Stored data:
────────────────

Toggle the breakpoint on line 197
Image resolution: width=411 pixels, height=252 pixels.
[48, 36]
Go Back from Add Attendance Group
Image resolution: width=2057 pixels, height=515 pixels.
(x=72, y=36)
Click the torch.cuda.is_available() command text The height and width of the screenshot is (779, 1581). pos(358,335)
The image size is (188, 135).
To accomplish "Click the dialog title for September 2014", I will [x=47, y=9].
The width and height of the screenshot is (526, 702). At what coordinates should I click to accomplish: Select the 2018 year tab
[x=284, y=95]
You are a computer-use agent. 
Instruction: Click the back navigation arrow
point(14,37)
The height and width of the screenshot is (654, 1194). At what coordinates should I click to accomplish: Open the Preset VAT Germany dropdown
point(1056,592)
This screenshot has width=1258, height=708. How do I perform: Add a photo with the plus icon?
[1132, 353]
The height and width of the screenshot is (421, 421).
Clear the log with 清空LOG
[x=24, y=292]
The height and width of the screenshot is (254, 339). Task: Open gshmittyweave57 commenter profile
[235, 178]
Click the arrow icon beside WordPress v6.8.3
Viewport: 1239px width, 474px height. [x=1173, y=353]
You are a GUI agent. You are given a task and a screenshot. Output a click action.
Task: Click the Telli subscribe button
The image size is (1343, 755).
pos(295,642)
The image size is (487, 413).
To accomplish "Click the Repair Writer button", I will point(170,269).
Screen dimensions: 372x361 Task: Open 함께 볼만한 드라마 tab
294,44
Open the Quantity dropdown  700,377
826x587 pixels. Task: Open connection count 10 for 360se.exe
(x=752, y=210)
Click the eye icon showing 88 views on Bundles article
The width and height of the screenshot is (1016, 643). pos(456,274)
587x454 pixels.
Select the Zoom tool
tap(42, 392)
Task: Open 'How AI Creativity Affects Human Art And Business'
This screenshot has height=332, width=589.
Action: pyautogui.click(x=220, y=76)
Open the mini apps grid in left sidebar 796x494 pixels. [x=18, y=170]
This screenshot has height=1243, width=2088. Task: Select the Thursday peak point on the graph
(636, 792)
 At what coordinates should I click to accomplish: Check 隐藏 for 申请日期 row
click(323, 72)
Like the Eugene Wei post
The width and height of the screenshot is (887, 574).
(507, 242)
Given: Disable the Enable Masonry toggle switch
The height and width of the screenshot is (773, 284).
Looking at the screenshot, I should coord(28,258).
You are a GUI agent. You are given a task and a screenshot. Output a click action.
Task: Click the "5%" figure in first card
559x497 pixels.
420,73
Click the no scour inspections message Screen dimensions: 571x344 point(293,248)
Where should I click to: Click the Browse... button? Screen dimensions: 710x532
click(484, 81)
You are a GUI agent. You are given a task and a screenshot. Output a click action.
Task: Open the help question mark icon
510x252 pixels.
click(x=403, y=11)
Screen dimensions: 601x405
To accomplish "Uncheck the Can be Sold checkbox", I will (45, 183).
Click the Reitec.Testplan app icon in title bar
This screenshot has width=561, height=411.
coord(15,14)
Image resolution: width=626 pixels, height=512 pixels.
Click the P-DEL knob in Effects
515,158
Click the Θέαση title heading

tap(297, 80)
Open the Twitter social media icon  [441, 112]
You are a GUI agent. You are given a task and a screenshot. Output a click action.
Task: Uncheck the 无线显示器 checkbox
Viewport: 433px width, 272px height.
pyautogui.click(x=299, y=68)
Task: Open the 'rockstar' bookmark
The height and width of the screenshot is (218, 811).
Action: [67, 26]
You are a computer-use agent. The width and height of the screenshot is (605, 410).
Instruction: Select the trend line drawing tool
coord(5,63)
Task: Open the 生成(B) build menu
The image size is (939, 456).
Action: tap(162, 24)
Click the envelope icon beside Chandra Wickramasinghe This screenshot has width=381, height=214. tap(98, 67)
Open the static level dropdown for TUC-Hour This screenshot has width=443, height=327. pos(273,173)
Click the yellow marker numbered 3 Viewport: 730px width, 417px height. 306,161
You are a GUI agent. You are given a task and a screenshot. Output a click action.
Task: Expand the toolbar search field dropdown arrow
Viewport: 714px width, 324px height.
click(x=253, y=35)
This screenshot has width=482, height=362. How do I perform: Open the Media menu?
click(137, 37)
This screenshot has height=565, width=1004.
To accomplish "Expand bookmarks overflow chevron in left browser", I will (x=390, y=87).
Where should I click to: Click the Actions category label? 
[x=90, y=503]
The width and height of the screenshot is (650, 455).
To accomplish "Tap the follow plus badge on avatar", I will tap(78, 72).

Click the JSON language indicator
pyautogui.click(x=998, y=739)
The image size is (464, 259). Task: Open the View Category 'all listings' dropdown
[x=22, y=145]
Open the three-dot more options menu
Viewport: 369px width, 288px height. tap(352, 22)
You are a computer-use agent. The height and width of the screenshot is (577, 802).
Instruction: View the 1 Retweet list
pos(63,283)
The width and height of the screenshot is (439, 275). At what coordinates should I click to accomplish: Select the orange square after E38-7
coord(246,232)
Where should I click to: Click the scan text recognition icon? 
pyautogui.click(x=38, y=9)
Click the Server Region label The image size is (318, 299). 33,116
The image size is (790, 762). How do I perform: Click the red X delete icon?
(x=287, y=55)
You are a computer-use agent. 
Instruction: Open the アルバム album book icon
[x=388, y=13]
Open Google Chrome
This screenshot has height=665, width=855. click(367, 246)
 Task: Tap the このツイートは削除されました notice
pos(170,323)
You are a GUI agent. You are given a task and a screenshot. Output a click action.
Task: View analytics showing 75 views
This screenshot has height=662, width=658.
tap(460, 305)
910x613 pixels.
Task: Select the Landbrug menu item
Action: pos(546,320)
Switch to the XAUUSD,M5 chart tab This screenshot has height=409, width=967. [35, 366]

────────────────

Your goal: Find every line in the records that has the word "left". Then report the count alone.

Solution to this exercise: 2